El miedo de la UE a la gente

Uno se acostumbra a todo, hasta a la crisis. Desde hace un año, los países europeos lo comprueban casi a diario. Primero era el dinero para Grecia; luego, las sucesivas oleadas de refugiados; y, para terminar, los deseos particulares de los británicos. Suiza ha estado especialmente atenta a estos tres asuntos, ya que, debido a nuestras estrechas interrelaciones comerciales, estamos expuestos, para bien y para mal, a las decisiones que toma la UE en relación con el euro. En cuanto a la inmigración, nuestro vínculo con la UE es más fuerte que el de Reino Unido, ya que Suiza forma parte del espacio Schengen. Asimismo, nuestra relación con Bruselas está permanentemente en crisis, aunque no seamos miembros de la Unión.

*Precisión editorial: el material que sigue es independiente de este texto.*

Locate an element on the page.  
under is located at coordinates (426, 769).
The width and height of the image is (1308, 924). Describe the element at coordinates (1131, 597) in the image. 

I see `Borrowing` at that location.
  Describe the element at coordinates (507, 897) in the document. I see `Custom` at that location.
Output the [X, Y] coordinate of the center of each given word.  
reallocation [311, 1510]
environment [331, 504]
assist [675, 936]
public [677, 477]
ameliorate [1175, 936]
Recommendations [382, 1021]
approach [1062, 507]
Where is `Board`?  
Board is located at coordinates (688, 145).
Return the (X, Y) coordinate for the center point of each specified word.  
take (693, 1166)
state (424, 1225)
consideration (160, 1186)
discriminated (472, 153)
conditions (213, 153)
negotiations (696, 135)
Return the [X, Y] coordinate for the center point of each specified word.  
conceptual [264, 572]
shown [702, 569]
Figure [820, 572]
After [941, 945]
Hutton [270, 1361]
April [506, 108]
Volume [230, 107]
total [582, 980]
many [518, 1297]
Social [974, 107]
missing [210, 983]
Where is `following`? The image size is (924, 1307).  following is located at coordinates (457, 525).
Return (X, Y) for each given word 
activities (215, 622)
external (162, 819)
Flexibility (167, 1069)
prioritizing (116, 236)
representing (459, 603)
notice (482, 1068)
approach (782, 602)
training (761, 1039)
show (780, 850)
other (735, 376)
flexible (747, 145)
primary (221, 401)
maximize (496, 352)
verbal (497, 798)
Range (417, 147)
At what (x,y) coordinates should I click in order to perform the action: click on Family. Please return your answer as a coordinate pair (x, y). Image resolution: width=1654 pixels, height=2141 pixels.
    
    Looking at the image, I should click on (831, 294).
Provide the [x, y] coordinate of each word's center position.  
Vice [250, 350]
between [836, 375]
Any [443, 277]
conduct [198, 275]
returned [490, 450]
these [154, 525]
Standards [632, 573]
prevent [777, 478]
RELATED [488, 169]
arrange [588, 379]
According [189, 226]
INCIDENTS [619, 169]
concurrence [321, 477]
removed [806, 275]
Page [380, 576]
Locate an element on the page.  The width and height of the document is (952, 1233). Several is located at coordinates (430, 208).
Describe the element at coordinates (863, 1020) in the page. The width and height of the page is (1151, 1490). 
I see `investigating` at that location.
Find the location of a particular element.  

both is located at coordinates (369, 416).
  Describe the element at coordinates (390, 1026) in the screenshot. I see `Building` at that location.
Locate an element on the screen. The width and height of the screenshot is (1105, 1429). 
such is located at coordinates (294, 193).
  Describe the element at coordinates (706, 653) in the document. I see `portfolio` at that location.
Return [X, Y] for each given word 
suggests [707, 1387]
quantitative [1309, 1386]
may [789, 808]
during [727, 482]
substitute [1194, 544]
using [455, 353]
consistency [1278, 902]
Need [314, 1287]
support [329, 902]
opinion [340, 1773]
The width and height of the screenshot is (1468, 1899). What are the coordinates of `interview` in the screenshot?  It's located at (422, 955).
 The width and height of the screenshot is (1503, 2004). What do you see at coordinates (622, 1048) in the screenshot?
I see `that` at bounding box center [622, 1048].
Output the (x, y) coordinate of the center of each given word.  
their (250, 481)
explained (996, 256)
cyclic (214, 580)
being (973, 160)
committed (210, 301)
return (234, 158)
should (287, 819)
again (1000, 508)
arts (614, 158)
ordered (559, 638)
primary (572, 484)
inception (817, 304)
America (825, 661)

Mientras que la crisis griega (aunque no esté ni mucho menos resuelta) ha desaparecido de los titulares por arte de magia, la de los refugiados y el temido Brexit todavía tienen para rato. En los dos casos, el quid es básicamente el mismo: el temor de los ciudadanos europeos a una “avalancha de extranjeros” provocada bien por los solicitantes de asilo, bien por la indeseada afluencia de extracomunitarios, sobre todo del este de Europa. La libre circulación de personas, ya sea en forma de “cultura de acogida” a los refugiados al estilo alemán, o de libre intercambio de mano de obra conforme la normativa de Bruselas, ha dejado de contar con un apoyo mayoritario en Europa. Antes bien, suscita temor entre la gente y desemboca en excesos xenófobos que ya se creían superados desde hace 70 años.

Parece como si la clase dirigente de las capitales de la vieja Europa occidental hubiese perdido prácticamente todo contacto con la realidad. De ahí el pánico actual al electorado. Solo así se puede explicar que la Comisión Europea, con Donald Tusk en la presidencia del Consejo, se permita reconvenir al Gobierno austriaco por establecer un tope para la entrada de refugiados. Eso a pesar de que es de dominio público que Austria es uno de los pocos países que todavía los acogen en cantidades significativas. Y solo así se puede explicar que se acuse a Victor Orban de populismo por querer celebrar un referéndum sobre el reparto de demandantes de asilo, también en este caso a pesar de que todo el mundo sabe que, con su rechazo público a las directivas europeas sobre refugiados, Orban solo está expresando en voz alta lo que seguramente piensan todos los países de Europa del Este. Únicamente el miedo a la gente puede explicar que los jefes de Gobierno de la UE se reúnan expresamente en una cumbre urgente para satisfacer los deseos particulares de Reino Unido.

Pero, en lugar de escuchar a la gente y perseguir de una manera un poco más pragmática el sueño de una Europa unida, se presentan sin parar aparentes acuerdos que, en su mayoría, son papel mojado. Es el caso del reparto de 160.000 refugiados entre los países de la UE, que, sencillamente, no se ha traducido en hechos. O de los 3.000 millones de euros (¿en concepto de soborno?) prometidos a Turquía para que custodie a los refugiados en su territorio con el fin de que dejen de presionar para llegar a Europa Occidental. Hasta ahora, en los campos de refugiados no se ha visto ni uno solo de esos millones. Al primer ministro británico, David Cameron, se le envía a casa con unas minúsculas reformas sociales que, en la práctica, apenas tendrán efecto. Cameron, que se fue con el compromiso de que se atajaría el flujo de emigrantes en dirección a Reino Unido, responde con vagas promesas sobre una cláusula de garantía que ni siquiera puede activar por su cuenta.

A los tres proyectos —la pertenencia de Grecia al euro, la afluencia masiva de refugiados y la libre circulación de personas dentro de una UE en constante crecimiento— les falta la legitimación democrática. Es posible que el objetivo de los tres sea proporcionar beneficios mayores, pero cada uno por separado acarrea perjuicios a los ciudadanos en forma de costes, paro e inestabilidad social. ¿Y qué se puede hacer? Probablemente haya que hacer una pausa en el proceso de unificación europea. La política de lo factible y los beneficios claros para los ciudadanos tienen que volver a ser prioritarios. Seguramente se requiera una política de excepciones y de soluciones pragmáticas que transmita a los afectados la sensación de que se están tomando en serio sus preocupaciones, y no unos principios dictados por Bruselas que ya nadie quiere. Solo entonces la élite de la UE no tendrá que prepararse para una crisis cada vez que haya elecciones europeas, ya sea en Reino Unido, en Hungría o incluso en Suiza.

Arthur Rutishauser es director de Tages Anzeiger.